Chatter at the IMF: In 10 years, headquarters could be in Beijing
Christine Lagarde, the managing director of the International Monetary Fund, may not have realized that the headlines after her talk Monday on global economic challenges were about her casual remarks that the IMF could be based in Beijing in 10 years.
She was speaking at the Center for Global Development in Washington with its president, Masood Ahmed, a former senior IMF official.
Talking about the growing weight and contribution in the global economy by emerging market economies, Lagarde pointed out that those economies are currently underrepresented at the IMF and should be better represented if current growth trends continue.
"Which might very well mean, that if we have this conversation in 10 years' time we might not be sitting in Washington DC," Lagarde said.
"We will do it in Beijing," Ahmed chipped in.
"We'll do it in our Beijing head office," Lagarde added, smiling and eliciting laughs from the audience, with Ahmed giving a thumbs-up.
"That's a possibility. And it's actually called for in the articles of the IMF that the head office has to be in the largest economy in the institution," Lagarde said.
The IMF chief quickly added that talking about Beijing in 10 years' time, it will be critically important, in order to secure staff eagerness to travel, that climate change commitments made by China be met.
The New York Times and Reuters have run stories highlighting Lagarde's comments about the IMF possibly moving its head office to Beijing a decade later. The news also has been picked up by media in China.
"My understanding from people at the meeting is that the comment was made in jest. But of course, there is a grain of truth in every joke," Caroline Freund, a senior fellow at the Peterson Institute for International Economics, told China Daily on Tuesday.
Freund, an economist who had previously worked at the IMF, the World Bank and the US Federal Reserve, said that even if the IMF is not located in China, China will likely be the main competitor.
"China is the world's largest exporter, poised to become the world's largest economy, and will become the world leader on international economic policies sooner or later," she said.
In an article posted on the Peterson website on Monday, Freund argued that China is not yet ready to lead the global economy before further advancing its economic reform agenda, especially of state-owned enterprises.

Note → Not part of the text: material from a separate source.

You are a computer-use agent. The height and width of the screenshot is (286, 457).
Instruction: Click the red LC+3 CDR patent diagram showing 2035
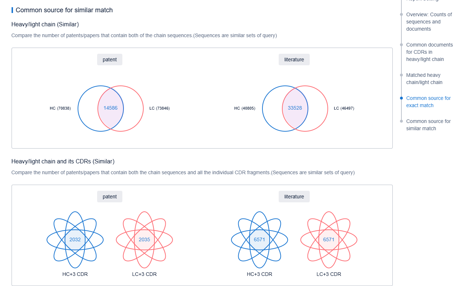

The IMF was launched in 1945 and headquartered in Washington, capital of the world's largest economy. The US wields an effective veto with a 16.5 percent share of the IMF's board votes.
The IMF revised the voting structure in 2010, but it was approved by the US Congress only at the end of 2015, after a long delay.
There is no telling if the US Congress will become more supportive toward future IMF reform. The IMF Board of Governors called on the executive board last December to work on a new round of quota review, aiming to complete the review by 2019.
China is now the third-largest shareholder in the IMF, after the US and Japan. China now has 6.49 percent of the IMF quota and 6.16 percent of the votes.
Economists estimate that China, with growth rates forecast above 6 percent, will likely surpass the US over the next 10 years to become the world's largest economy in nominal terms.
The Conference Board estimates that China's GDP will surpass that of the US by 2018, and PriceWaterhouse Coopers forecasts that China's economy will be bigger than the US' before 2030.
But the IMF, using purchasing power parity that adjusts for differences in prices, claimed in late 2014 that the Chinese economy already overtook the US that year to be the world's largest.